### Written instruction
Reproduce the entries below without changes, starting with the line that contains "Where should I" and continuing through the end of the entries, with both ends included. Leave the pictures out of your answer.

### Data in this exercise
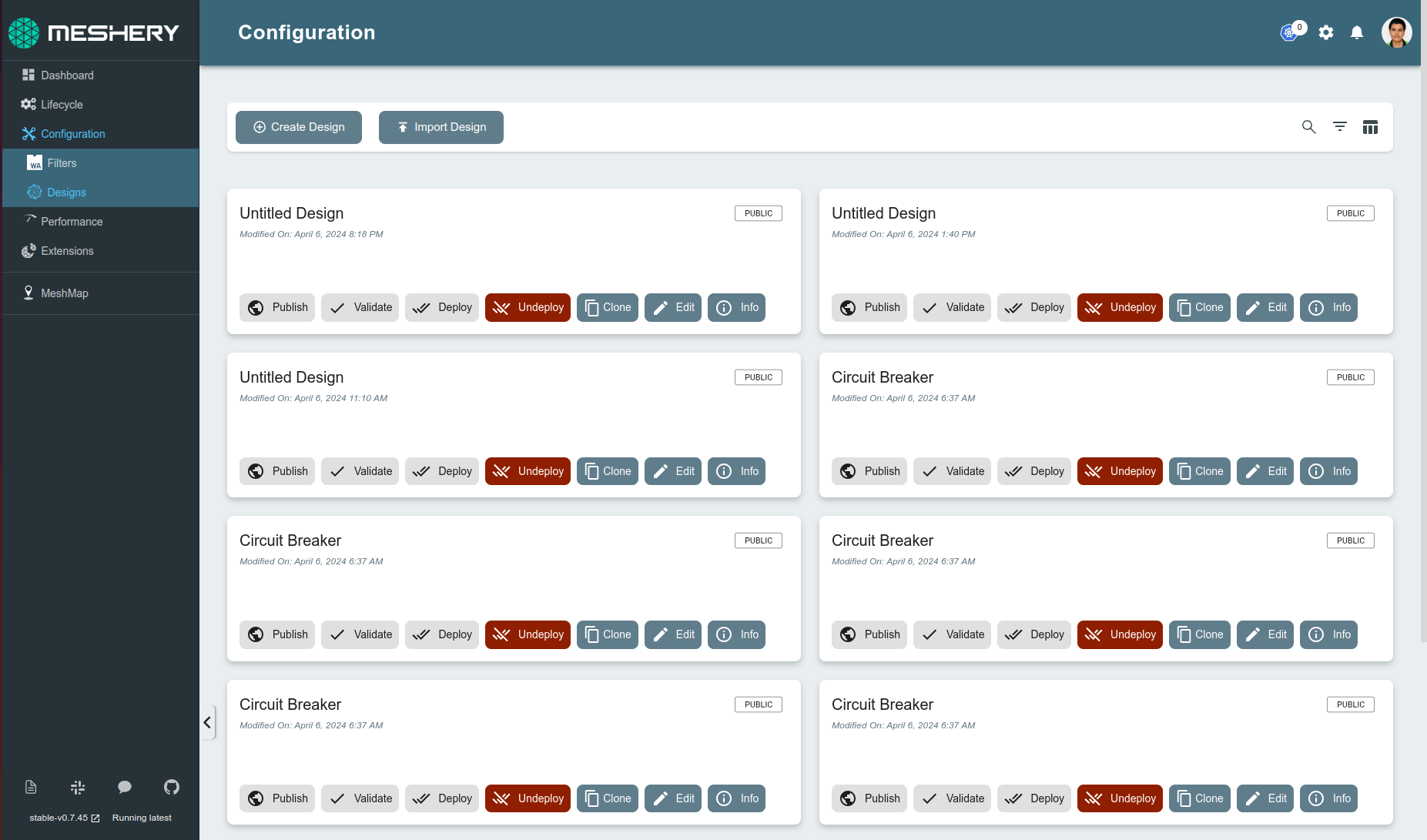Switch to table view icon
The image size is (1427, 840).
[1370, 127]
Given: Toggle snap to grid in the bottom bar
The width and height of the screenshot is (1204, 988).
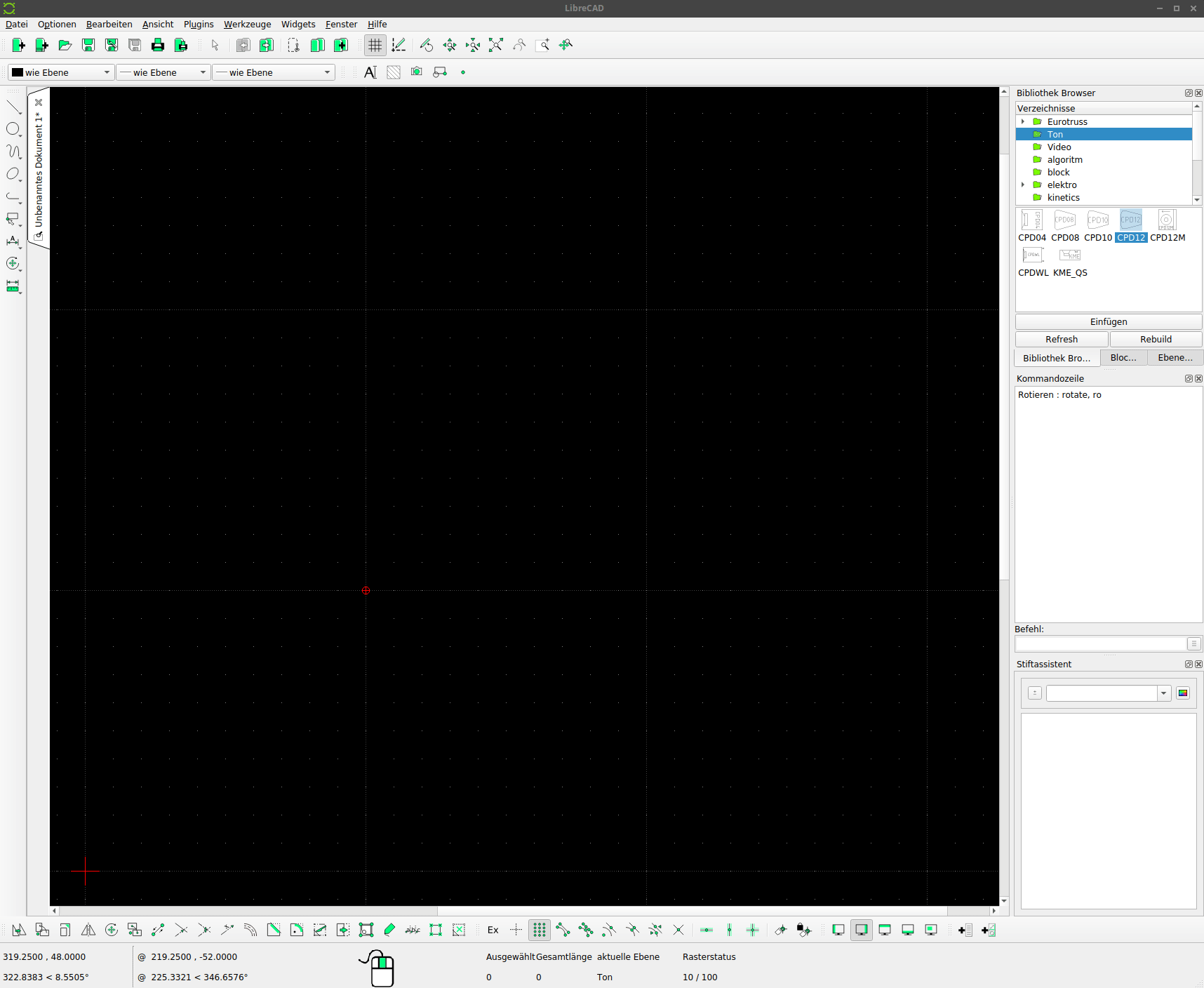Looking at the screenshot, I should 539,930.
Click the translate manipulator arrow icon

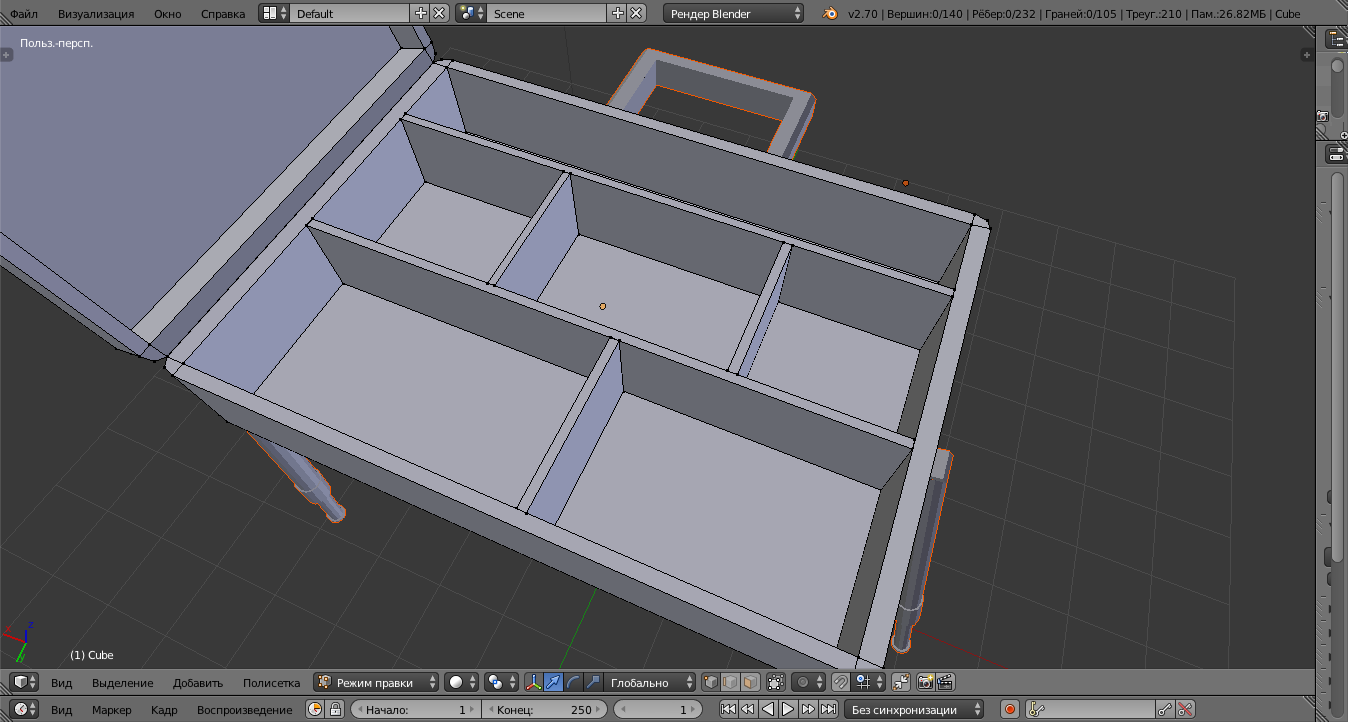click(x=553, y=683)
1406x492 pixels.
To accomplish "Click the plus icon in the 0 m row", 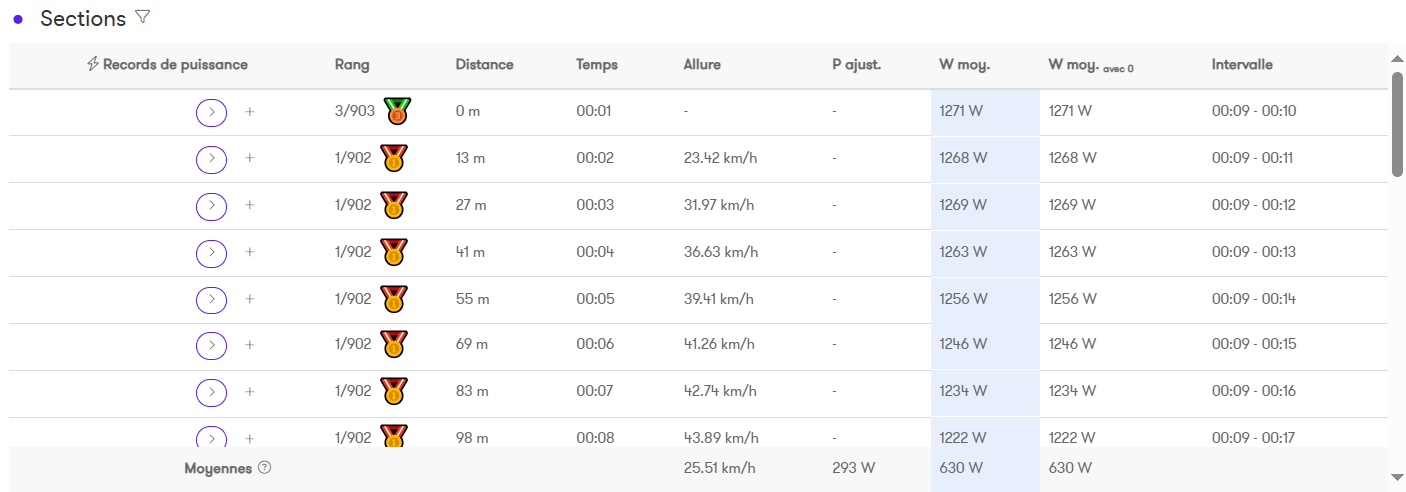I will point(250,112).
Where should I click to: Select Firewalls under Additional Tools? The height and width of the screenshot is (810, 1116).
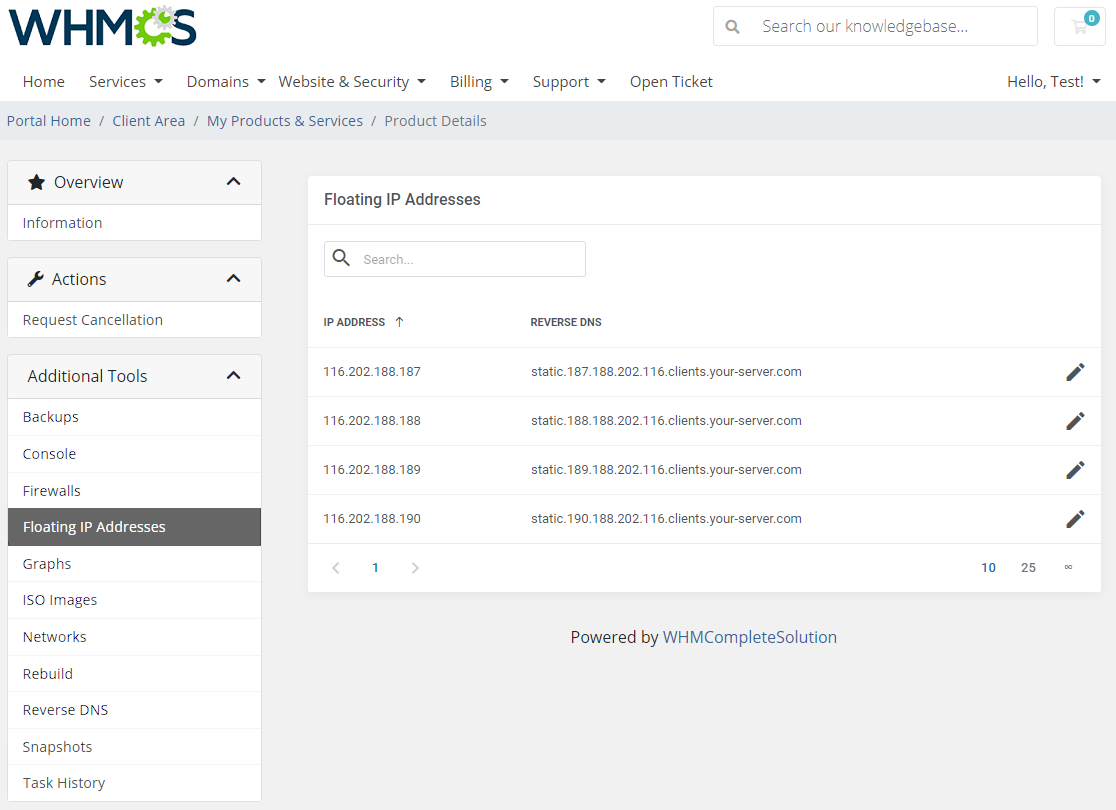(x=50, y=490)
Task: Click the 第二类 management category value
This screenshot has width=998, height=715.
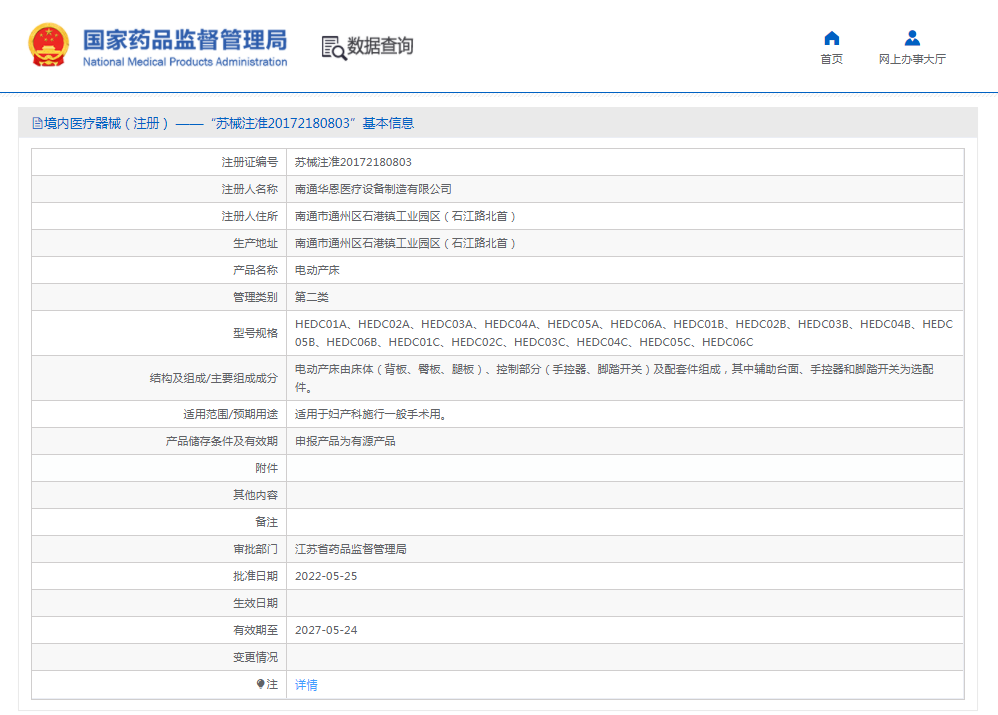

### Response to the exercise
Where should I click to: Select Firewalls under Additional Tools? The height and width of the screenshot is (810, 1116).
(x=50, y=490)
Task: Click the 第二类 management category value
This screenshot has width=998, height=715.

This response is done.